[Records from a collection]
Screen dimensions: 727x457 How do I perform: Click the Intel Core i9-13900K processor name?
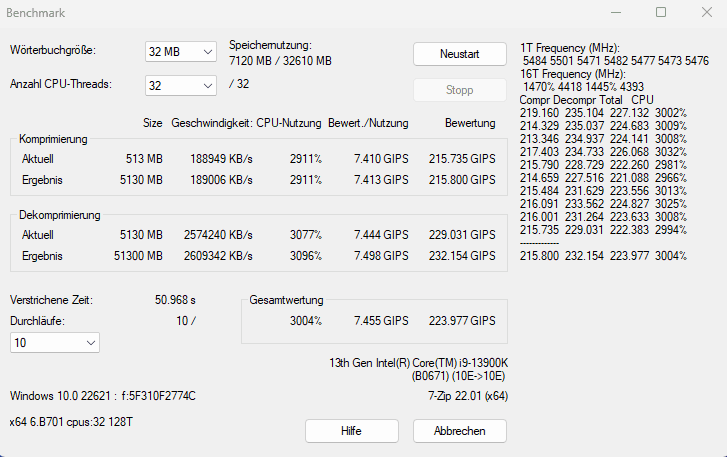click(418, 362)
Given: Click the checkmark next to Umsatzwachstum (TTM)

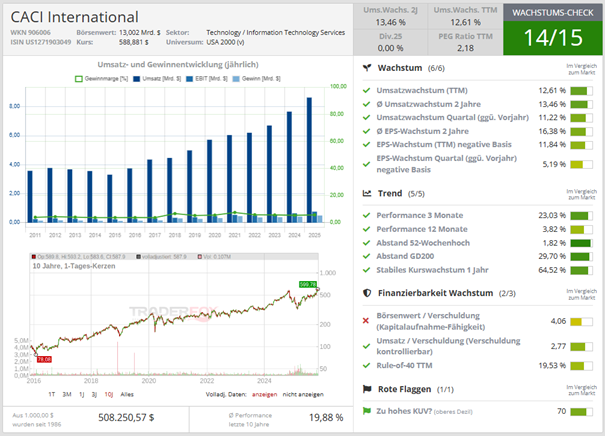Looking at the screenshot, I should coord(367,90).
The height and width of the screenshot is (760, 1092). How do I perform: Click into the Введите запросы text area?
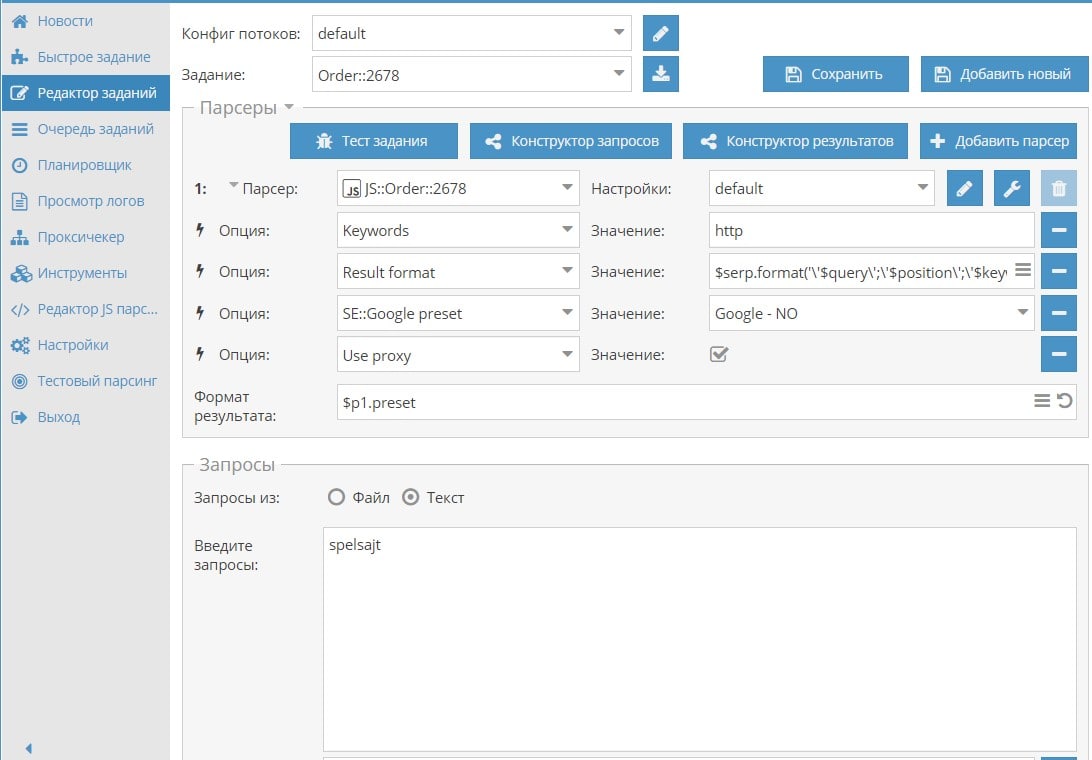pyautogui.click(x=699, y=640)
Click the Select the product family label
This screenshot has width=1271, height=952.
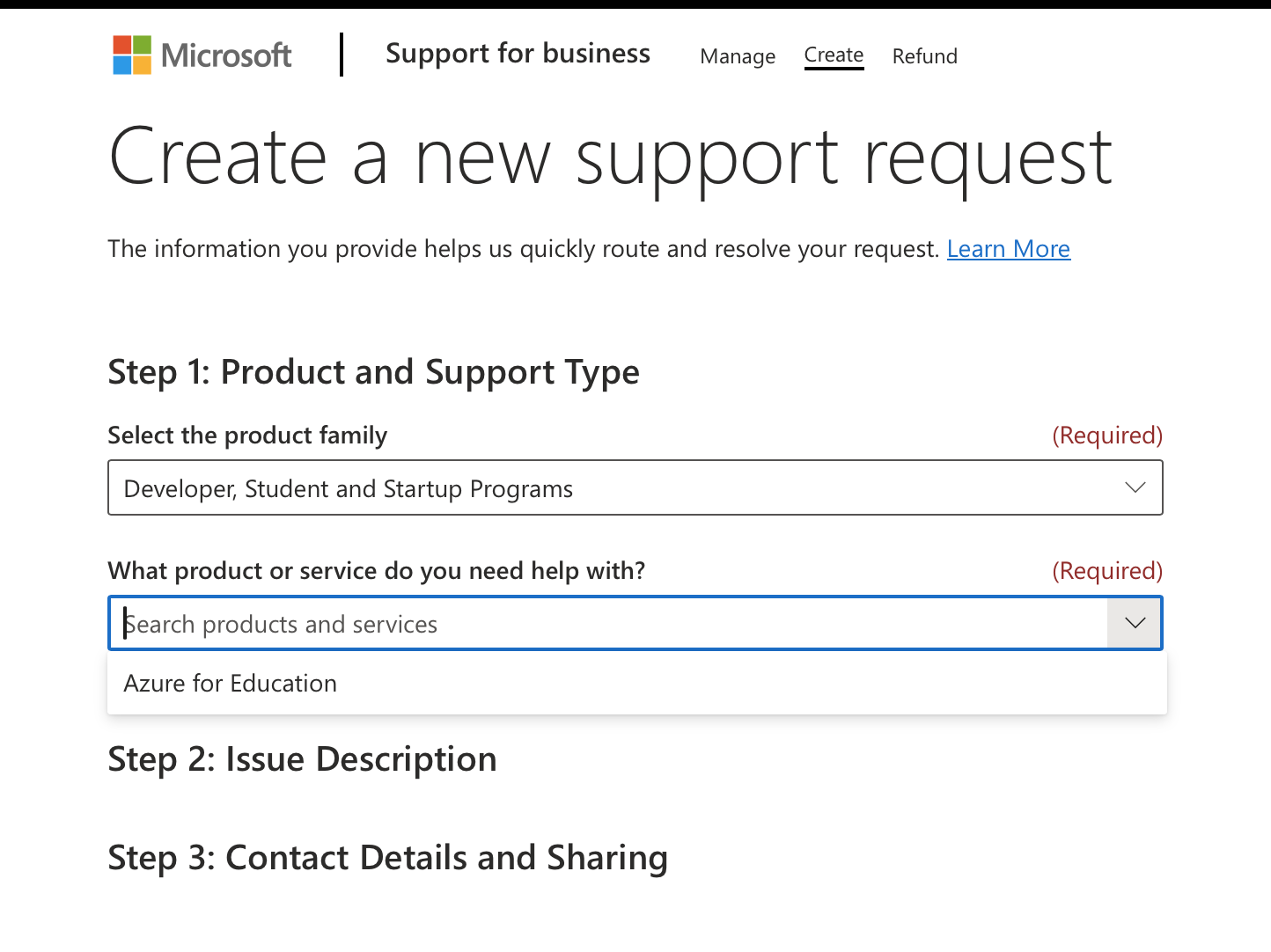click(x=247, y=436)
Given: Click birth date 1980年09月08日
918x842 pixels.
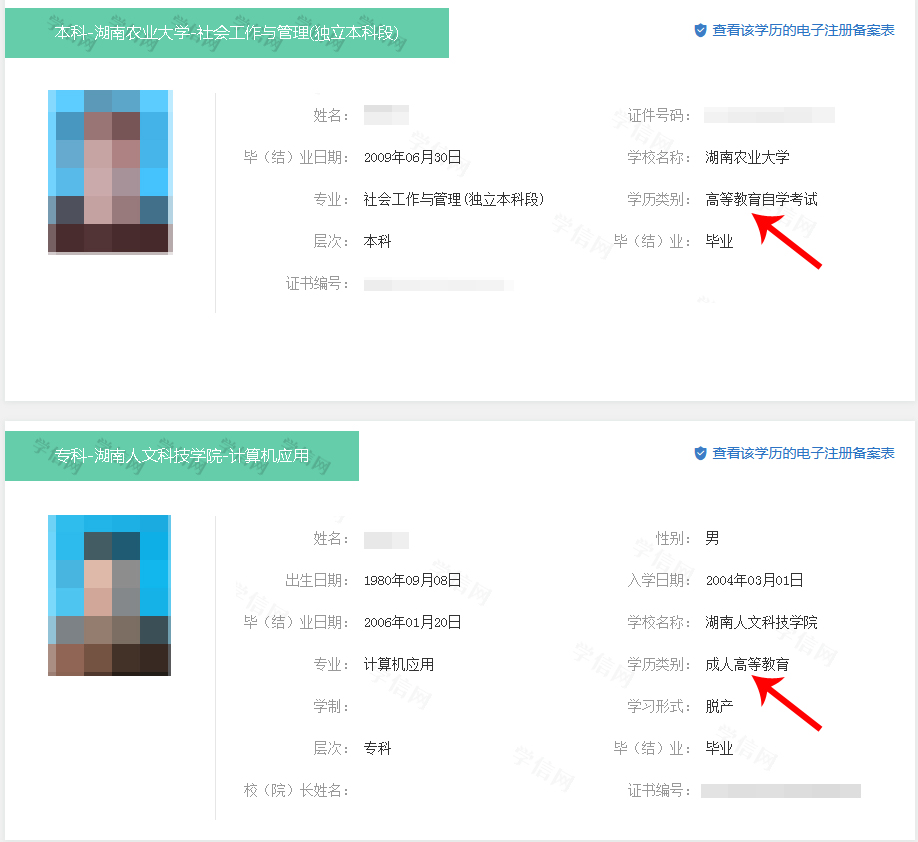Looking at the screenshot, I should (x=412, y=580).
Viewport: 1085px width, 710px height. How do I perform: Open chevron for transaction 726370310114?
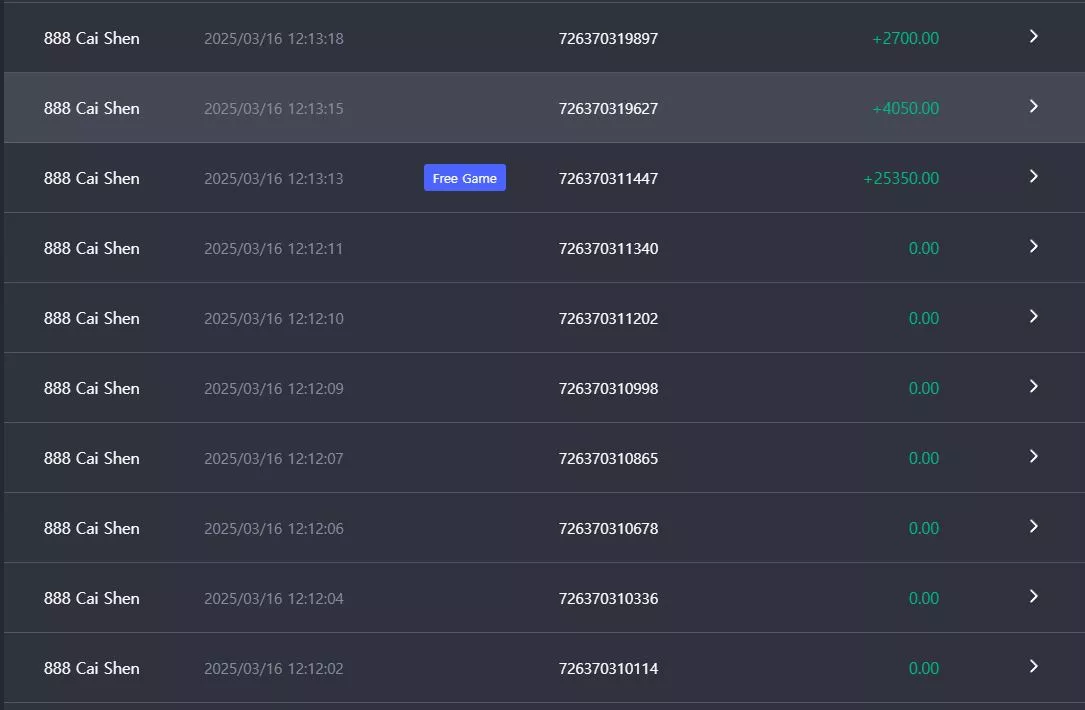[x=1033, y=666]
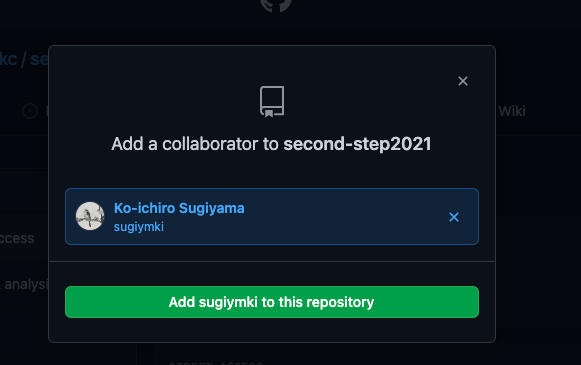Open the repository name link in the breadcrumb
Screen dimensions: 581x365
[x=39, y=59]
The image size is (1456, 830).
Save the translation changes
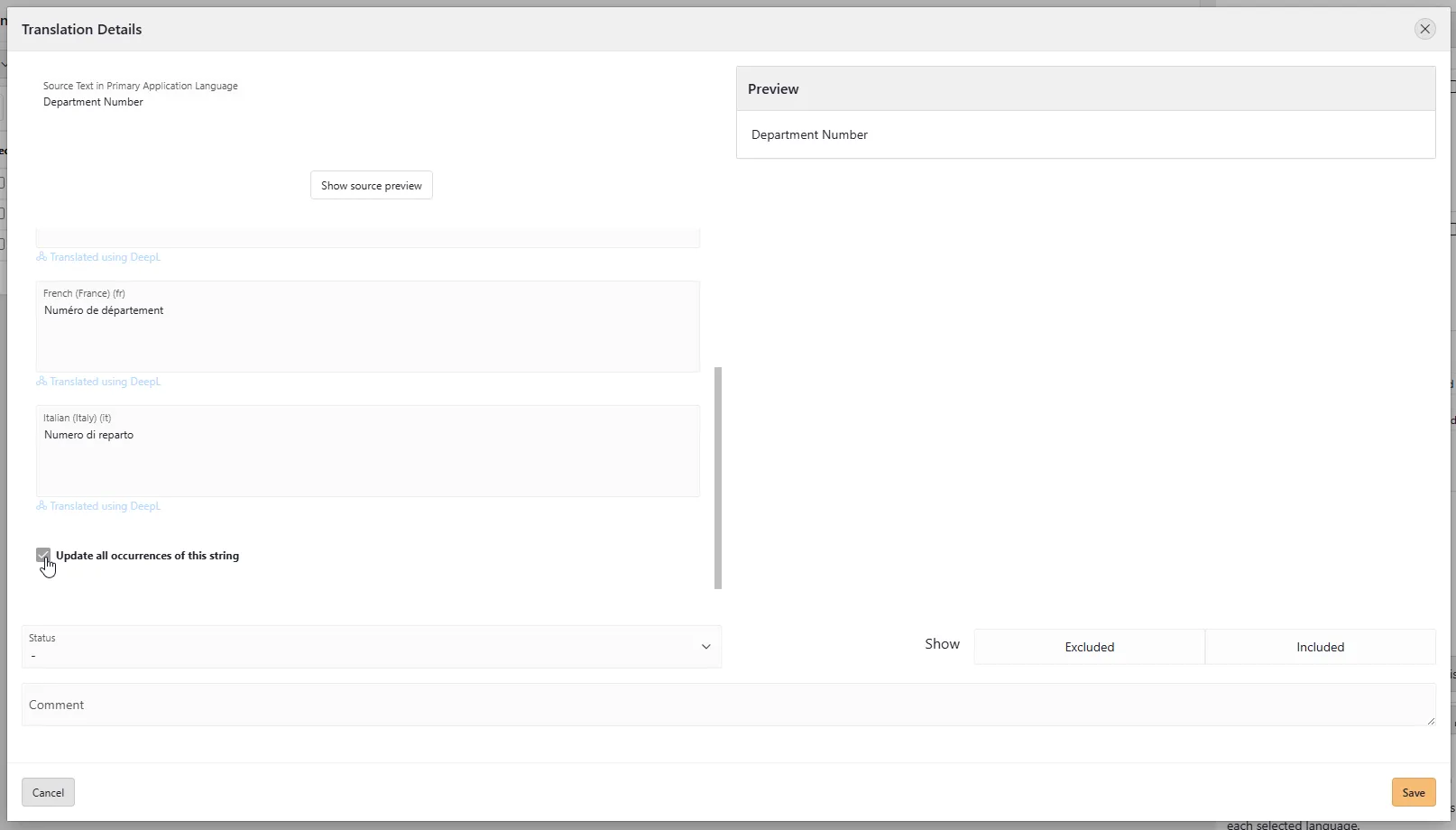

◆ **Assignment**
Please copy, exactly as written, the lines from the one that contains "Click the Select the product family label" through the end of the records, both ends included. Do not include the pictures.

◆ **Finished exercise**
Click the Select the product family label
This screenshot has width=1271, height=952.
click(x=247, y=436)
Given: Click birth date 1980年09月08日
918x842 pixels.
Looking at the screenshot, I should (x=412, y=580).
Viewport: 1085px width, 710px height. How do I perform: Open chevron for transaction 726370310114?
[x=1033, y=666]
Open the repository name link in the breadcrumb
Screen dimensions: 581x365
[x=39, y=59]
The image size is (1456, 830).
Save the translation changes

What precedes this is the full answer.